The negotiations of this agreement were carried out in secret and with the exclusion of popular participation for more than 20 years that its elaboration took. In this long period of time, many years were stalled in negotiations, and the terms of the agreement presented in 2019 were essentially defined during the governments of Jair Bolsonaro, in Brazil, and Mauricio Macri, in Argentina.
From this text, the diplomatic team of Lula’s government proposed to review some aspects, but the essence of the neocolonial structure of the agreement was not changed. In this sense, it is urgent to understand the magnitude of predicted social violations and also analyze the differentiated impacts on subjects, specifically, the threat to the rights of women, especially women of the countryside, waters and forests.
The commercial pillar of the agreement reiterates historical asymmetries, which establishes unfavorable external constraints on South American cities, privileging the ancient exchange of mineral and agricultural goods, produced by MERCOSUR, for industrialized goods from Europe, such as vehicles, machinery and pesticides.

This scenario, created by free trade treaties, imposes a series of vulnerabilities and setbacks to important achievements achieved by women, who in times of labor crisis are the first to be fired from companies.
The liberalization of tariffs (import duties) turns out to be a geopolitical instrument of Europe, which seeks other markets in the face of the predominance of Chinese and American economies. This is translated, in Latin American territories, into a demand for the expansion of the agroindustrial and mining frontier over biomes and territories occupied by water villages, the countryside and the forests.
Furthermore, the impacts of this colonialist relationship were analyzed by researchers from the University of Boston (2021).
To quote, “As other free-trade agreements, the EU-MERCOSUR agreement may lead to some job creation, but it may also lock many countries in a condition of technological and industrial subordination, with adverse consequences in terms of inequality, growth and development. Considering the participating countries’ economic structures and their evolution, the agreement may well lead to the expansion of low-productivity, low-wage sectors at the expense of more dynamic sectors, reinforcing the drivers of inequality and economic stagnation.”

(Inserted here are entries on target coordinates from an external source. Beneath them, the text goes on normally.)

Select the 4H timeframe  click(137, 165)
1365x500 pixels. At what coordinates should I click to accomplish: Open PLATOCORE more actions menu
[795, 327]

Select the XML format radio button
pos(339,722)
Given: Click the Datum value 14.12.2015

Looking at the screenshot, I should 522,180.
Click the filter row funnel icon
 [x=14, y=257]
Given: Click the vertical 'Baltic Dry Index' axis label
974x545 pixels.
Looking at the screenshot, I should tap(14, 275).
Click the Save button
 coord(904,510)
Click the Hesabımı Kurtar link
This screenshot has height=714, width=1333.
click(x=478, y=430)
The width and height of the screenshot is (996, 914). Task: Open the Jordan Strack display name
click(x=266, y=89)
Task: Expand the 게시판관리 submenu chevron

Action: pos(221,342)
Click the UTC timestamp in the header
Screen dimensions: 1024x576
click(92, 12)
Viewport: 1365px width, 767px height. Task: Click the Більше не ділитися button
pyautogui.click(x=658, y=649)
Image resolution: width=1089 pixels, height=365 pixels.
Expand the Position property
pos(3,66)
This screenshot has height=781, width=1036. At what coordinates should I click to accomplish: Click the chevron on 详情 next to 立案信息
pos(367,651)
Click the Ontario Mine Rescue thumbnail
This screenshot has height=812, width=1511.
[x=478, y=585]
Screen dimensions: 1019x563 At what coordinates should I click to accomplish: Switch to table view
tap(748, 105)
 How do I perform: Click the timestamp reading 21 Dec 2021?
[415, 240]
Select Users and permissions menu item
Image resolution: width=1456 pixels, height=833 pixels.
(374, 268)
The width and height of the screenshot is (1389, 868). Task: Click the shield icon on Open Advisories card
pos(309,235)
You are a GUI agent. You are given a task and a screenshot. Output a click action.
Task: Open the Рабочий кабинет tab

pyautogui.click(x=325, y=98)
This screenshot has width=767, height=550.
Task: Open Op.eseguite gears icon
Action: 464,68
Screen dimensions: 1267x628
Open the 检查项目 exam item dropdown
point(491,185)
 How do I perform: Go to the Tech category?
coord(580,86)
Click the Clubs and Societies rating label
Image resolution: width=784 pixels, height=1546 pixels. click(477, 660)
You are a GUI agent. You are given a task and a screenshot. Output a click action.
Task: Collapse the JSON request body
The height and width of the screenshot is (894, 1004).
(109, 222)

The results of the study point to the depth of deindustrialization and unemployment in MERCOSUR countries, a situation that worsens inequality and social, political and food insecurity. Therefore, the specialization in the export of raw materials places the countries of the South Atlantic in a condition of vulnerability and technological dependence.
This scenario, created by free trade treaties, imposes a series of vulnerabilities and setbacks to important achievements achieved by women, who in times of labor crisis are the first to be fired from companies. In the countryside, the voracity of extractivism and agribusiness and its consequent potential for natural degradation favor contamination and illnesses in communities, overwhelming women with the demands of reproductive work. Furthermore, the forced displacement of recent populations to give way to megaprojects ignores women as political subjects in the compensation negotiation process.
In the current context, the MERCOSUR-European Union agreement is in the legal revision phase of the text, before being translated. The agreement has not yet been signed! To be signed, it needs to be voted on by the European Parliament and authorized by the EU Council (requiring the support of 15 countries representing 65% of the Community population). With these steps completed, authorization to sign the agreement was obtained.
But not without resistance!
The vector of resistance resides in women. By organizing community meetings, through training and by occupying streets peasant women have played an important role in the fights that led to the suspension of the imperialist project such as the ALCA – Free Trade Area of the Americas – in 2005, in Mar del Plata. That fight against the capital and other imperialist projects continues to this day.

Women continue to march, denouncing violence and environmental crimes, fighting against the plundering of common goods, and against the signing and ratification of agreements that, like this one, continue to fill the galleys of the Global North with our wealth at the expense of the massacre of peoples. Women continue to fight constantly, once again claiming the banner of popular sovereignty!
Adapted from an article by Raiara Pires, Movement for Popular Sovereignty in Mining (MAM) that appeared on the MST website on 10th February 2025. All images taken from MST’s website.